● Your instructions
Please output exactly the lines from the one containing "This screenshot has width=1409, height=840." through the end of the records below, leaving out any pictures.

+++

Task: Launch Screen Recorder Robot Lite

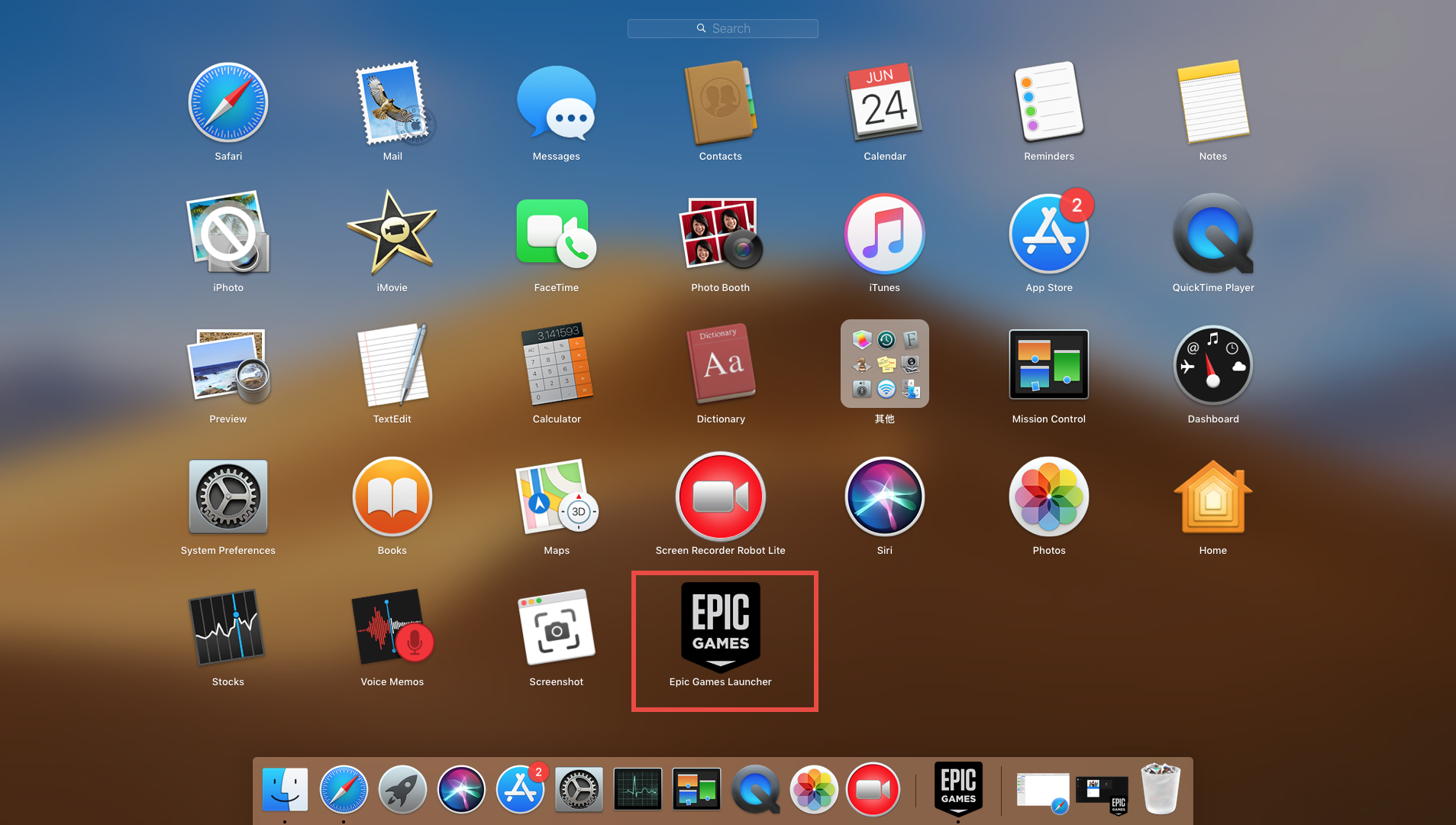Action: [x=720, y=496]
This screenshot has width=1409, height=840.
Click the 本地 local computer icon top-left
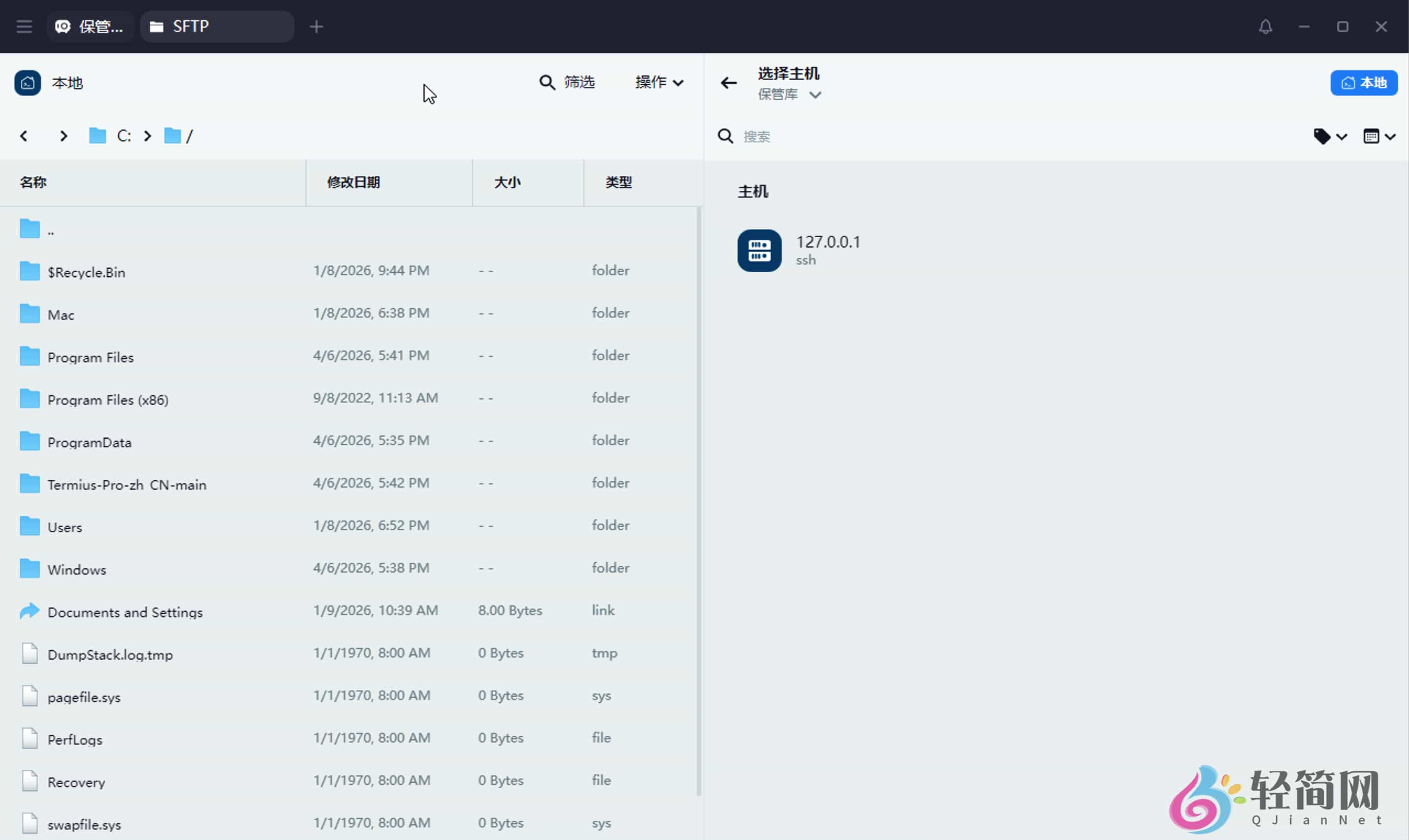(27, 83)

+++

● Answer section
This screenshot has width=1409, height=840.
Click the 本地 local computer icon top-left
(27, 83)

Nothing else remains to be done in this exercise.